File buffer flushing and closing in Python with va

Had an interesting experience with Python's file buffering and wanted to know that I understand it correctly. Given

[Python 2.7 shell]

...
model = (really big Numpy model)
f = open('file.out','w')
pickle.dump(model, f)
(pickle.dump() finishes while I'm doing other things)

[Bash shell]

$ ls -l
-rw-r--r--  1 john  staff  270655488 Dec  6 21:32 file.out

[Return to Python shell]

model = (different really big Numpy model)
f = open('newfile.out','w')
pickle.dump(model,f)
(pickle.dump() finishes)

[Bash shell]

$ ls -l
-rw-r--r--  1 john  staff  270659455 Dec  7 07:09 file.out
-rw-r--r--  1 john  staff  270659451 Dec  6 20:48 newfile.out

Note file.out is now a different size.

Now, I know that Python's file buffer defaults to the system size (I'm on Mac OSX), so it seems that there were still 3,967 bytes in the file buffer while I was screwing around, and the Mac OSX file buffer is greater than that.

What interested me was that I was forcibly reassigning the file object 'f' to another open file without actually calling f.close() (Honestly, I was just working really fast to test something else and forgot).
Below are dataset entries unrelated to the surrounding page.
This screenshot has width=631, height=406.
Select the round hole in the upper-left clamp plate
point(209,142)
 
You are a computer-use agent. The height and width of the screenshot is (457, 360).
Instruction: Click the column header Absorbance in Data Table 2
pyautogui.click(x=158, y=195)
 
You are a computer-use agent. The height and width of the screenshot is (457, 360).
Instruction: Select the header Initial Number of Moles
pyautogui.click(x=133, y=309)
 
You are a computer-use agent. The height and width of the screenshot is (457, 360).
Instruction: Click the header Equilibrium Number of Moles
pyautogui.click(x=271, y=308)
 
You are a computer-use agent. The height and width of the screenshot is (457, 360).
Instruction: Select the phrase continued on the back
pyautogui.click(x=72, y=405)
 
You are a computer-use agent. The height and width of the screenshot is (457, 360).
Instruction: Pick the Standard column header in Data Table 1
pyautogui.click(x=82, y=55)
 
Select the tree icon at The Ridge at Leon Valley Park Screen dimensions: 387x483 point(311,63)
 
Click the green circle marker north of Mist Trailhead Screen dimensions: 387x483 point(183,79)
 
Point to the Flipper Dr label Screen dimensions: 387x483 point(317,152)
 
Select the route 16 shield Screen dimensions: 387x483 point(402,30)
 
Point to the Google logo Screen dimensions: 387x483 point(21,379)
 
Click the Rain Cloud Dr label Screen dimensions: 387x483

When I looked at the file size, I half expected it to remain the same (which might mean truncating the output)

So, the question is whether this is a safe procedure. Is the file object assignment wrapped in such a way that either the Python garbage collector, or the file object itself, flushes the buffer and closes the file on such a sudden variable re-assignment even if you don't call the close() method? More importantly, is this always the case, or is it possible that the variable re-assignment actually did-- or in another situation might-- truncate that buffer before the file buffer flushed.
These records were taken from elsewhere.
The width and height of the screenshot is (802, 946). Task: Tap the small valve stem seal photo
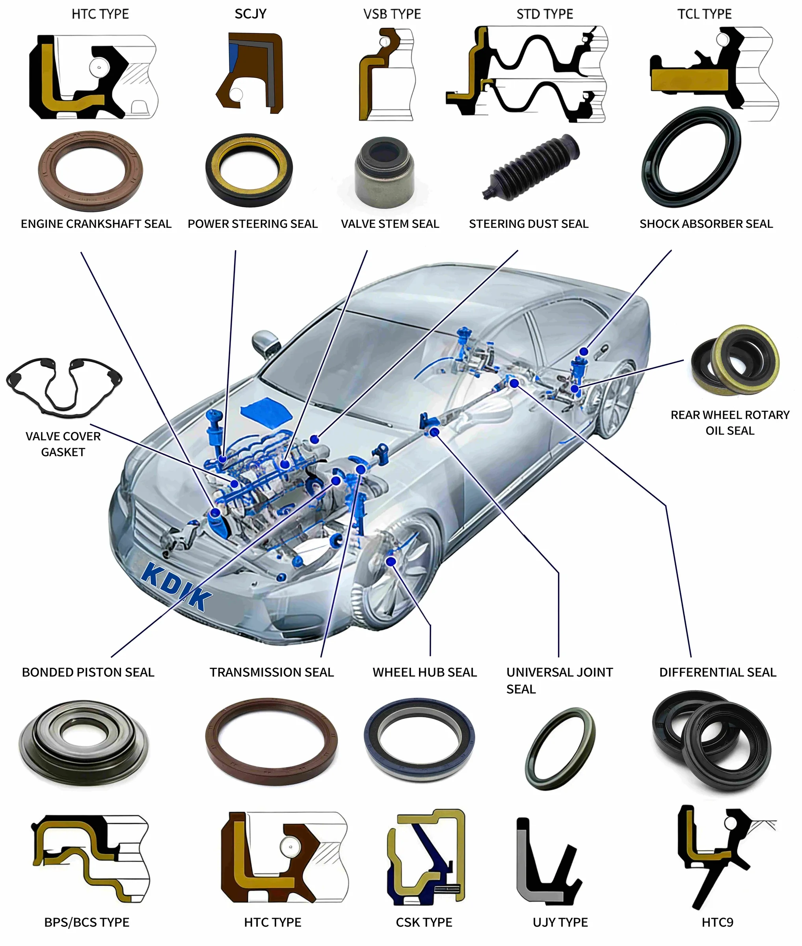tap(385, 171)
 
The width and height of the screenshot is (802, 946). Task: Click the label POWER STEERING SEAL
tap(252, 224)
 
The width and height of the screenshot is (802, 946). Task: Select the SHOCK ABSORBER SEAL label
tap(706, 224)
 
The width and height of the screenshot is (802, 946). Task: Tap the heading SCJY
tap(251, 14)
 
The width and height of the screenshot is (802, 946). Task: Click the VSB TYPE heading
tap(392, 14)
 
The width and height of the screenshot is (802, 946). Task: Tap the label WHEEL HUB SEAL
tap(424, 672)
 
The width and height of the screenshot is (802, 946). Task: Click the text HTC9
tap(717, 922)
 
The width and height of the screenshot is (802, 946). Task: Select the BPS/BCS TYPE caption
tap(87, 922)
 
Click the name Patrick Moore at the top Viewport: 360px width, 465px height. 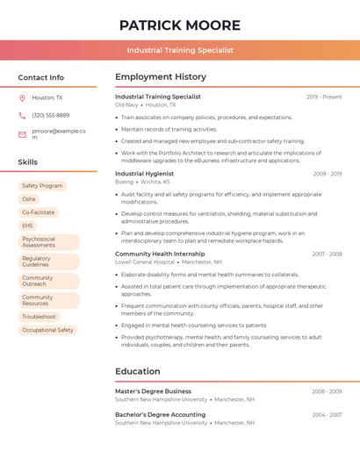pyautogui.click(x=179, y=25)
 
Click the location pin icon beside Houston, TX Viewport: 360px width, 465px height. pyautogui.click(x=22, y=98)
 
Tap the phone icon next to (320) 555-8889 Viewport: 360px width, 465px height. pyautogui.click(x=22, y=115)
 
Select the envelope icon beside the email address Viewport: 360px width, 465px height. pyautogui.click(x=22, y=134)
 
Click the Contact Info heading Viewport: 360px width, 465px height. pyautogui.click(x=41, y=77)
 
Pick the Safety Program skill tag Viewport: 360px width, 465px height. pyautogui.click(x=42, y=186)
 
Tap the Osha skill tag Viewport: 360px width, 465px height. pyautogui.click(x=29, y=199)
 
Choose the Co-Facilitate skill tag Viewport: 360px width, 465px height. pyautogui.click(x=38, y=212)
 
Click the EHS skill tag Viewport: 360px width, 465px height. pyautogui.click(x=28, y=225)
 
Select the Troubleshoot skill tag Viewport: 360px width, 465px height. pyautogui.click(x=39, y=317)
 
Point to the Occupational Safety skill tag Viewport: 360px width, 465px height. pyautogui.click(x=47, y=330)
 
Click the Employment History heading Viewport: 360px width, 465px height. pyautogui.click(x=161, y=77)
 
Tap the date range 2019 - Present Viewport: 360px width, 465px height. pyautogui.click(x=324, y=97)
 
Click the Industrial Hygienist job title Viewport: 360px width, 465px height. pyautogui.click(x=145, y=174)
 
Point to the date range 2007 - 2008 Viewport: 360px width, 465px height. pyautogui.click(x=327, y=254)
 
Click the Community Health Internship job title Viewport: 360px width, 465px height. pyautogui.click(x=160, y=254)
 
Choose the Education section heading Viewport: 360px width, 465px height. pyautogui.click(x=138, y=371)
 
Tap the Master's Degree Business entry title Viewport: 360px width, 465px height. pyautogui.click(x=153, y=391)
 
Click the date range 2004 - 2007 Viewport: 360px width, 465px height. pyautogui.click(x=327, y=414)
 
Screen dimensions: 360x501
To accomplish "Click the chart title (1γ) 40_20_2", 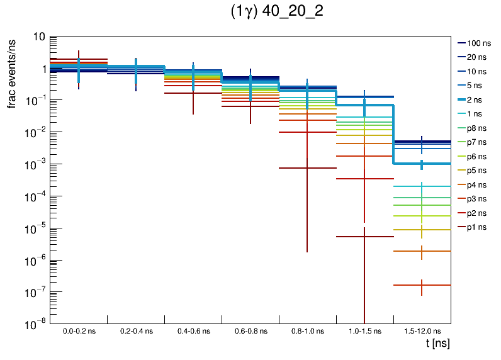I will tap(278, 13).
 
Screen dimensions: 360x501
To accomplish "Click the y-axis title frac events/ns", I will tap(12, 72).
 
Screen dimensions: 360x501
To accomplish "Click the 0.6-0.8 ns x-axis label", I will tap(250, 330).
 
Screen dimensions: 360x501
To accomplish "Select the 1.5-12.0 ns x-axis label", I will tap(422, 330).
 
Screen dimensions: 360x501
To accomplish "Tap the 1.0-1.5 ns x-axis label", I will tap(364, 330).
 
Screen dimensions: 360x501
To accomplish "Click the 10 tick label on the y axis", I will tap(38, 37).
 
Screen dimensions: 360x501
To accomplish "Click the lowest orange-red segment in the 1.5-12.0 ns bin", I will tap(409, 285).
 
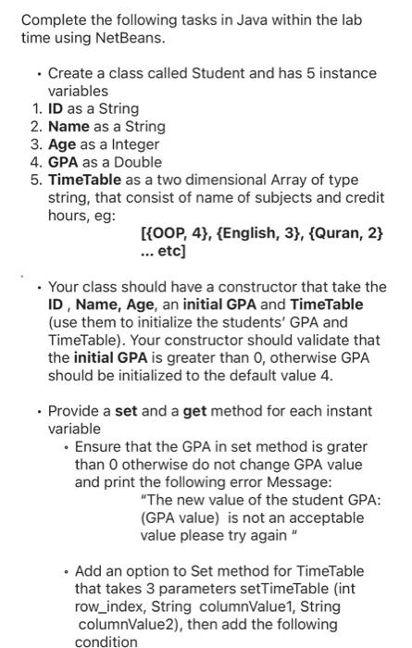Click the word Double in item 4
(137, 161)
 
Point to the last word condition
(106, 642)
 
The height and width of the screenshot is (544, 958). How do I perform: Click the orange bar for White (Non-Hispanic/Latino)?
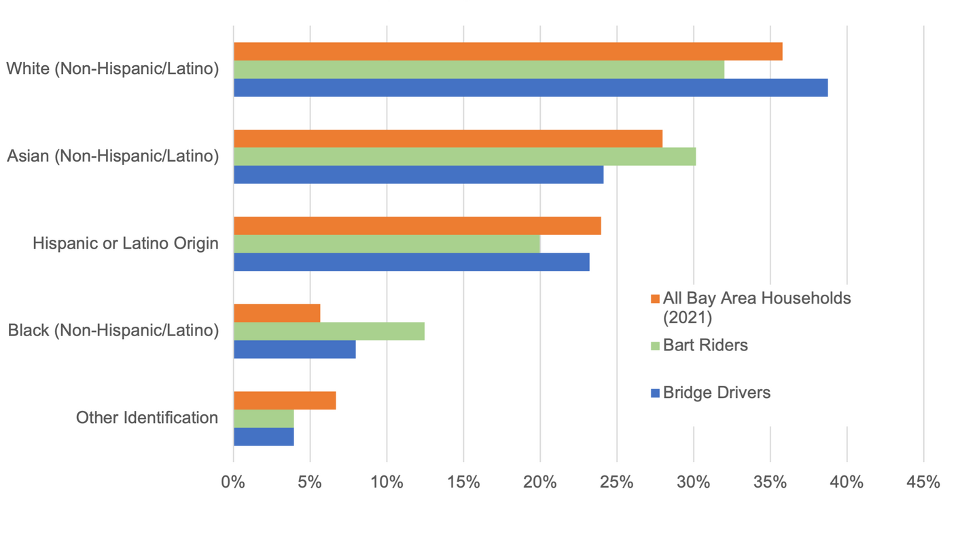click(508, 52)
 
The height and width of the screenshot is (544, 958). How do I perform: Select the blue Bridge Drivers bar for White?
click(530, 88)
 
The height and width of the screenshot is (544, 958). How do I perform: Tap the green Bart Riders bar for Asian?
click(464, 157)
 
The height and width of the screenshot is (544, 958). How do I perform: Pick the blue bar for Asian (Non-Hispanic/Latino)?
click(418, 175)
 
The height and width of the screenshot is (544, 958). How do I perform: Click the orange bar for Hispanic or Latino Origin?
click(417, 226)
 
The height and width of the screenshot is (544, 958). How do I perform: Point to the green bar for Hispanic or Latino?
click(387, 244)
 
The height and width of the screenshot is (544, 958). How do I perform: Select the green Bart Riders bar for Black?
click(329, 331)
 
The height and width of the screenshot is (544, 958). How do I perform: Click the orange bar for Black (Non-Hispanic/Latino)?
click(277, 313)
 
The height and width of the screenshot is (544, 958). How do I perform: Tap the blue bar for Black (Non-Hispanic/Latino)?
click(294, 349)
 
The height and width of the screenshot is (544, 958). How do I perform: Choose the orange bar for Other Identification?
click(285, 401)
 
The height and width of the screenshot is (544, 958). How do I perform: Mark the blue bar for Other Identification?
click(264, 437)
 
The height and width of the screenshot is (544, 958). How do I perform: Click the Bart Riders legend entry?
click(705, 346)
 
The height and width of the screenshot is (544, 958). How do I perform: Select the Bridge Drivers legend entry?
click(716, 393)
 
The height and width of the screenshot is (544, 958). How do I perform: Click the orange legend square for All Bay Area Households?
click(655, 299)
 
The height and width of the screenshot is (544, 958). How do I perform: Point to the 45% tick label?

I guess it's really a question of how elegant and safe the file objects and Python garbage collector are when yanking objects around without appropriate destruction.

回答1:

As long as your computer does not crash, you won't lose data by not closing a file. Python does indeed close files if the corresponding file objects are garbage collected. In the case you described, the name f was the only reference to the file, so it was closed when you used the name for something else.
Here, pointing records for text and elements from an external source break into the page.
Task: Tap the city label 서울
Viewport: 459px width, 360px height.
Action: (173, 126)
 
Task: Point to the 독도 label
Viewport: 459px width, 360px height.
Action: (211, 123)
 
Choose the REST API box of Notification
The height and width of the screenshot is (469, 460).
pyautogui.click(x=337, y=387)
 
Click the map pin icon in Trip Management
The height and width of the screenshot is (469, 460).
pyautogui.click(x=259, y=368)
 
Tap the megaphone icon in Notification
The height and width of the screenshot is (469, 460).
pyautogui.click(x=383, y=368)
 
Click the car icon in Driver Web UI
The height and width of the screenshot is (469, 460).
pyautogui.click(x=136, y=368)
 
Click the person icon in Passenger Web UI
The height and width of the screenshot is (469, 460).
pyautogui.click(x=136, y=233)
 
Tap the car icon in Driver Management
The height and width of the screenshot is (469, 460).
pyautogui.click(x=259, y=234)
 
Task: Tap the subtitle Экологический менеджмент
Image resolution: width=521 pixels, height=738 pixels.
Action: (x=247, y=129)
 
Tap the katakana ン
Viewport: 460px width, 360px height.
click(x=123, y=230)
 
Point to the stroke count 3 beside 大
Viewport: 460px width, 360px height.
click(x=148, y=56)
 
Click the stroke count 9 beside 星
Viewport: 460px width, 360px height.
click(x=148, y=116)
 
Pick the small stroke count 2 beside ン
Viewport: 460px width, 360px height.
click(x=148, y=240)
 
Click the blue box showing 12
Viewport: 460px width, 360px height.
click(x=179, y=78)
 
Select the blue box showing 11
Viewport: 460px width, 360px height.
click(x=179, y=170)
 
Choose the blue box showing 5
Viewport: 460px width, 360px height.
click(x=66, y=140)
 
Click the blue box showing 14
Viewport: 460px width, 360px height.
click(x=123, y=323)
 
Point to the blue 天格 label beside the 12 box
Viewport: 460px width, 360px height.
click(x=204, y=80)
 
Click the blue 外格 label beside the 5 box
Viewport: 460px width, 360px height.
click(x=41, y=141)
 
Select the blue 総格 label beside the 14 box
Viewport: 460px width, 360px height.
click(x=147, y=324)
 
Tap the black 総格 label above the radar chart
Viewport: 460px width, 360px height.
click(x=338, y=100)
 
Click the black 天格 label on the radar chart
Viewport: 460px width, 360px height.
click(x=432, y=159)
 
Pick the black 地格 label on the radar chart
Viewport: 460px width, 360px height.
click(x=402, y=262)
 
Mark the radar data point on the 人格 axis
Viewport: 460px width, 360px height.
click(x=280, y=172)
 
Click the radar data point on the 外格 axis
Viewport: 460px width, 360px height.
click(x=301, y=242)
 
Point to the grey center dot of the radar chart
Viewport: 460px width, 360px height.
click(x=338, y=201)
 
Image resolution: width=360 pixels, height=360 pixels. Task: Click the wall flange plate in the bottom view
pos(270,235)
Note that it is good practice to close files anyway to free the system ressources allocated by the file object. In some situations you don't know exactly when a file object will be garbage collected -- for example in case of an error, a reference to the file object might be stored in the traceback object, preventing garbage collection. All files are closed when the interpreter exits.

回答2:

pickle dumps by default using is an ASCII format (protocol 0), so the length depends on the actual data. To use a binary dump you can pass -1 as version (note however that this will require the use of "wb" and "rb").